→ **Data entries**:
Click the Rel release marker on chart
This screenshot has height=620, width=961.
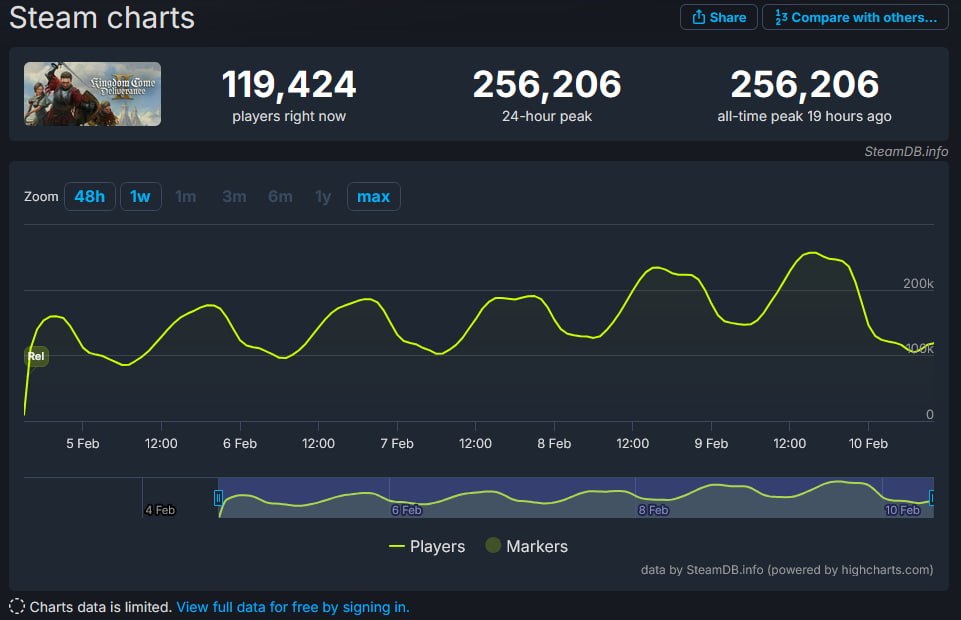36,355
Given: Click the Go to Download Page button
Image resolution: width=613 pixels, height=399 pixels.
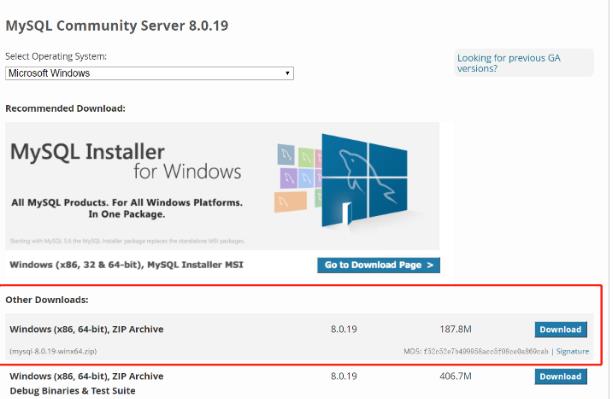Looking at the screenshot, I should pos(378,265).
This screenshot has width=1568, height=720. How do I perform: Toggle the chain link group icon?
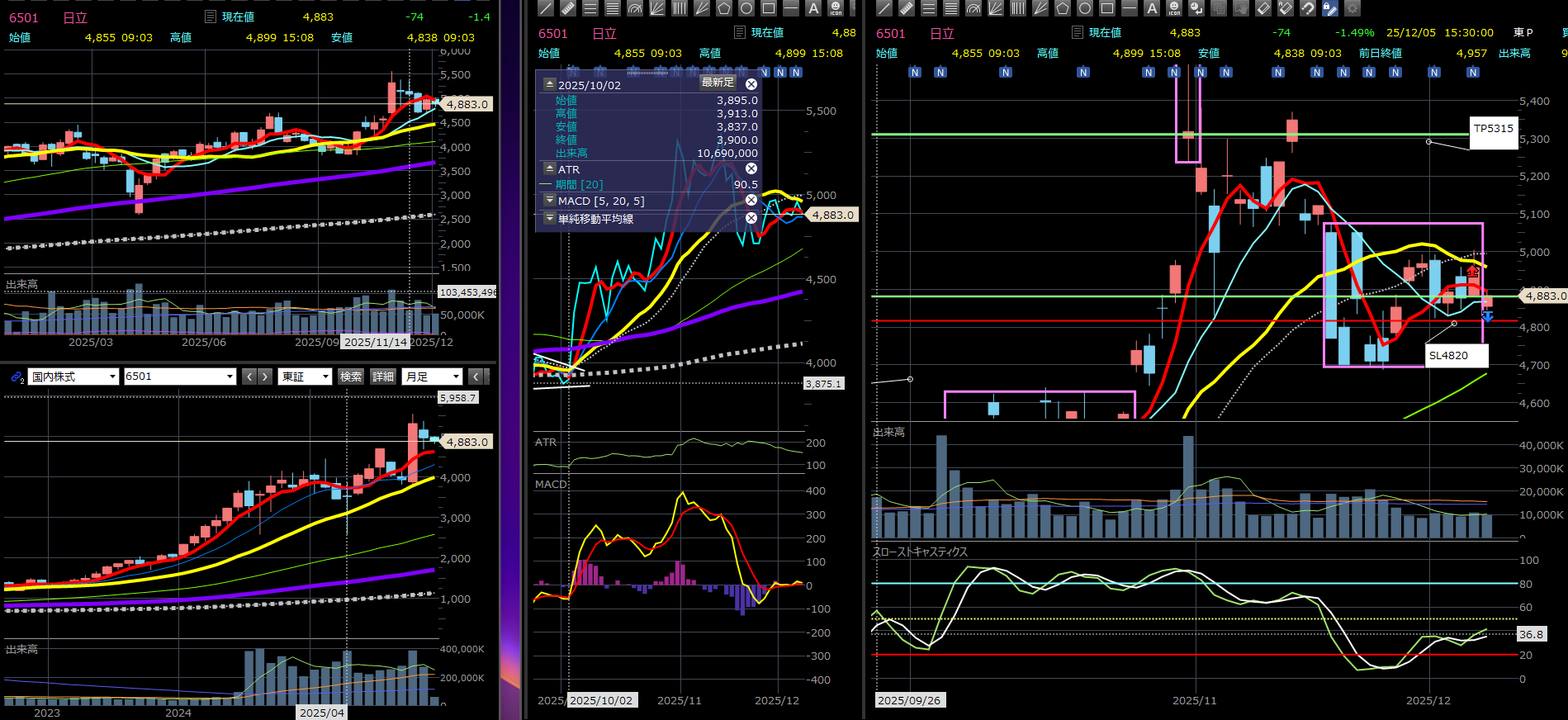tap(17, 377)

→ **Task directions**:
Rewrite all of the records above, changing "Click" to "Select" everywhere it appears and keeping everything else the same. Leave the pictures out.

→ **Written solution**:
Select the Rel release marker on chart
This screenshot has height=620, width=961.
36,355
Given: Select the Go to Download Page button
Image resolution: width=613 pixels, height=399 pixels.
Looking at the screenshot, I should pos(378,265).
This screenshot has width=1568, height=720. How do I perform: Toggle the chain link group icon?
tap(17, 377)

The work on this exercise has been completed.